### Source information
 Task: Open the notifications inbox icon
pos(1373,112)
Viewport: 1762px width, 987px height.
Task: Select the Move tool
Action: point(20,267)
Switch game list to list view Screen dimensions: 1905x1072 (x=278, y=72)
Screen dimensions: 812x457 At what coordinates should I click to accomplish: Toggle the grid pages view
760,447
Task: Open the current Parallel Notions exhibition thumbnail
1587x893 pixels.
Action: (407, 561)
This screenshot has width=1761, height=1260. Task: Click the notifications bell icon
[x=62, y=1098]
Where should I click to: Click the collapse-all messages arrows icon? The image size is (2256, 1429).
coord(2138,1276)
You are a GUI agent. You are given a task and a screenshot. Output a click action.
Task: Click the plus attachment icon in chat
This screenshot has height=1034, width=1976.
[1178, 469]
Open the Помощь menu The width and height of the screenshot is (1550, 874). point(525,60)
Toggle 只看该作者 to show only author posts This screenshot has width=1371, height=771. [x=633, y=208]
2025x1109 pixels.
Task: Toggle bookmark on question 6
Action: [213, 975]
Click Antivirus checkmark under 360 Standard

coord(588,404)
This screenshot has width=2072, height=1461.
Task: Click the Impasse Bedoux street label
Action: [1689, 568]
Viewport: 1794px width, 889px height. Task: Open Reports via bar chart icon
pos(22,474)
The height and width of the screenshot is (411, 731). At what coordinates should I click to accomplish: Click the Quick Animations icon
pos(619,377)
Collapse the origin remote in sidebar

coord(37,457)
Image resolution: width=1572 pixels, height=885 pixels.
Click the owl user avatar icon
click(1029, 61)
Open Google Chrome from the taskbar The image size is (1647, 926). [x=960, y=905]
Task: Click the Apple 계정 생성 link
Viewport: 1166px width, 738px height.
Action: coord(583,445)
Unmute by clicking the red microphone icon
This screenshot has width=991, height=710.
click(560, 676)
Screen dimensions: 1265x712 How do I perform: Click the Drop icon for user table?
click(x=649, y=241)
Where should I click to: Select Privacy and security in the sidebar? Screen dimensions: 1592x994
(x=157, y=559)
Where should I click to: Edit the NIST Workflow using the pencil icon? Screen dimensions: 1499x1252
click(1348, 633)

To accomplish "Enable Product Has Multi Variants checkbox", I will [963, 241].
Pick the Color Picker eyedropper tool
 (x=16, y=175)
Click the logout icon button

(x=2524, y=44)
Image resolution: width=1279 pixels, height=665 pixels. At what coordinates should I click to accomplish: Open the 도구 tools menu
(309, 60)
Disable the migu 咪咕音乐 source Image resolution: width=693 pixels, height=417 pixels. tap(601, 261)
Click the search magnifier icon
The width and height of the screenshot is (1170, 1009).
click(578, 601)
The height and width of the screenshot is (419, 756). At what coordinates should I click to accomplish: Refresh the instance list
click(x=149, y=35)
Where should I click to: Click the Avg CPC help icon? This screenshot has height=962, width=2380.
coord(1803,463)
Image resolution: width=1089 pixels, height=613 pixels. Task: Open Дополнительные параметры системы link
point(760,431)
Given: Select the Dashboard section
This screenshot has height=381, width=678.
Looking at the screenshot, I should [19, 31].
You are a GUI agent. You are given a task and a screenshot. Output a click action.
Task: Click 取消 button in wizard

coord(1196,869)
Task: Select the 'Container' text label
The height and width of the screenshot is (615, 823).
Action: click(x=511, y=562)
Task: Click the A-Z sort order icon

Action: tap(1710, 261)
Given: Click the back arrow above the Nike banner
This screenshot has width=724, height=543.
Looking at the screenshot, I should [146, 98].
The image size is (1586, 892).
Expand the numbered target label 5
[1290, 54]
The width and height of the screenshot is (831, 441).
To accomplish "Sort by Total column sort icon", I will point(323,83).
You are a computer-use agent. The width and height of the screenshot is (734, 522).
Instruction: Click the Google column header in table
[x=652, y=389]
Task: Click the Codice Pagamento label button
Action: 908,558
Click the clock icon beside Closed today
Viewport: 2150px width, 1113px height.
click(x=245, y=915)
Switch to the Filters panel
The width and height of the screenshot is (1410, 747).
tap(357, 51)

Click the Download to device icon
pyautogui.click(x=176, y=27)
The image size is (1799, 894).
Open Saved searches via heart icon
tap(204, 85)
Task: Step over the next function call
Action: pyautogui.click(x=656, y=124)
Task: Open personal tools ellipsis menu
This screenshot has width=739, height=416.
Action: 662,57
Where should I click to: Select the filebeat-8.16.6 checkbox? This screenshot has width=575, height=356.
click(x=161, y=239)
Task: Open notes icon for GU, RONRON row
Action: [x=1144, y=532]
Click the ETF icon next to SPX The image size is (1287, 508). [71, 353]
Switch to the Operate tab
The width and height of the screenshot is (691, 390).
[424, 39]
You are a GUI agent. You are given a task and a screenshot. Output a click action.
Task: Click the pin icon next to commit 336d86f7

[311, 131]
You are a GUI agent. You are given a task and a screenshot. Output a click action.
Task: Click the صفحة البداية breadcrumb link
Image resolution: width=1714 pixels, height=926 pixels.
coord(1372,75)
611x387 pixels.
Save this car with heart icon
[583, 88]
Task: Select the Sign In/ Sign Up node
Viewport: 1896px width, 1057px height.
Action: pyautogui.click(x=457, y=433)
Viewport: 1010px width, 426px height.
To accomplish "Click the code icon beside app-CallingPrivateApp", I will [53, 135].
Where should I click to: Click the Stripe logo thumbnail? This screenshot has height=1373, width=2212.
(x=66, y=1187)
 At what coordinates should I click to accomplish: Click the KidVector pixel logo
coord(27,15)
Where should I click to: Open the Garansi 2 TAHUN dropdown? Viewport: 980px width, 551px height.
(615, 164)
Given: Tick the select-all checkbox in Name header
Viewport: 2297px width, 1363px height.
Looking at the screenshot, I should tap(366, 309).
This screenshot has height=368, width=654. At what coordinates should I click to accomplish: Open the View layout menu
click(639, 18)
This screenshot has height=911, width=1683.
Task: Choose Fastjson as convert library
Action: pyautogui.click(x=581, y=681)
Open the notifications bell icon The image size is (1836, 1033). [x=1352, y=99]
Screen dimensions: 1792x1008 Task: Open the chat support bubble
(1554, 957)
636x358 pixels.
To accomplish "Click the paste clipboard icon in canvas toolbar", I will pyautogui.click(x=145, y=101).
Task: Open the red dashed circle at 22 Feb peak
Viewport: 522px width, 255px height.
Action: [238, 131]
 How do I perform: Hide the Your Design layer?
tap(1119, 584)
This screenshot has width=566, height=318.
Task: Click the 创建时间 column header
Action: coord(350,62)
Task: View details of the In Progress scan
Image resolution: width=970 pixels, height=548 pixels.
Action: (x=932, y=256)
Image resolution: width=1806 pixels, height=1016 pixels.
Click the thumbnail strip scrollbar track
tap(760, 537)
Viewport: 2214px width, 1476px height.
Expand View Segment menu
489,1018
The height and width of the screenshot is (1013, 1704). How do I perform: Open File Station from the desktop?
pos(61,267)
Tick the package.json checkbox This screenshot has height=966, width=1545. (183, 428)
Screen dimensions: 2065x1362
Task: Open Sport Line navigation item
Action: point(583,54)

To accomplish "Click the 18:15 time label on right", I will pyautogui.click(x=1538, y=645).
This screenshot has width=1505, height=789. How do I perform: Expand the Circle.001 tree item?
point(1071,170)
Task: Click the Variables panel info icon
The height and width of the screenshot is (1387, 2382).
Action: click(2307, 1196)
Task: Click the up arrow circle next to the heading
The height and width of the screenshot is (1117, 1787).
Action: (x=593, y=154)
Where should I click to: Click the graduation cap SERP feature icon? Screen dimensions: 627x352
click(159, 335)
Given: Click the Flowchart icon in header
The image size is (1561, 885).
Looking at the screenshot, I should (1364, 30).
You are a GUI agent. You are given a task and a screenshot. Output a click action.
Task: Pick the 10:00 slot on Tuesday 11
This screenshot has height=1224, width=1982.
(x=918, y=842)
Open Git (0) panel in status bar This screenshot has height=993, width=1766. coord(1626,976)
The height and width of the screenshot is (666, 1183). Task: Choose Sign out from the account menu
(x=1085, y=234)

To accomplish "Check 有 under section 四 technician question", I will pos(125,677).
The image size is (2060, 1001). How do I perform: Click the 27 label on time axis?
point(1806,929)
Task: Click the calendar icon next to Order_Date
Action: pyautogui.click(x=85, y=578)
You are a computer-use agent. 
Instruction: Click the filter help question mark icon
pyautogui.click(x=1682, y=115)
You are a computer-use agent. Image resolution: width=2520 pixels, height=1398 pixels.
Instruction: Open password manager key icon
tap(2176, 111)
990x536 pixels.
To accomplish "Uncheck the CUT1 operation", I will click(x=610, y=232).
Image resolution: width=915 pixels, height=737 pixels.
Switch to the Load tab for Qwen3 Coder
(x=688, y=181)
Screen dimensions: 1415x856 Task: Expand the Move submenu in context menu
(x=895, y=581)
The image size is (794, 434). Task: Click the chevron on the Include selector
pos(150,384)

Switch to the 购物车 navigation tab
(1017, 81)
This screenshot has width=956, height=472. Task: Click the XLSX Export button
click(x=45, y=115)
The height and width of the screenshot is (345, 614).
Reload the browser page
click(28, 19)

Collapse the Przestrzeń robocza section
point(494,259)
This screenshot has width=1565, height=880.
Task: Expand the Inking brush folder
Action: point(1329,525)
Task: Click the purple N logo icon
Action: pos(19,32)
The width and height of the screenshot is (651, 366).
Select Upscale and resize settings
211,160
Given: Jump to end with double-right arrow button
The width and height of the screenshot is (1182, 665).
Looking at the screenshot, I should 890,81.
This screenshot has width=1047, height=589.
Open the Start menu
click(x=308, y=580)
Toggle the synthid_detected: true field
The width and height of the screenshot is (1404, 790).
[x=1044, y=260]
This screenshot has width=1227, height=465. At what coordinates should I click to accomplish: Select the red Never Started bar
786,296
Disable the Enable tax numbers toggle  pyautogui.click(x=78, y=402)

### Exercise
Search the data for the string "beside". List each line that has it.

### Reply
Click the clock icon beside Closed today
To accomplish "Click the code icon beside app-CallingPrivateApp", I will [53, 135].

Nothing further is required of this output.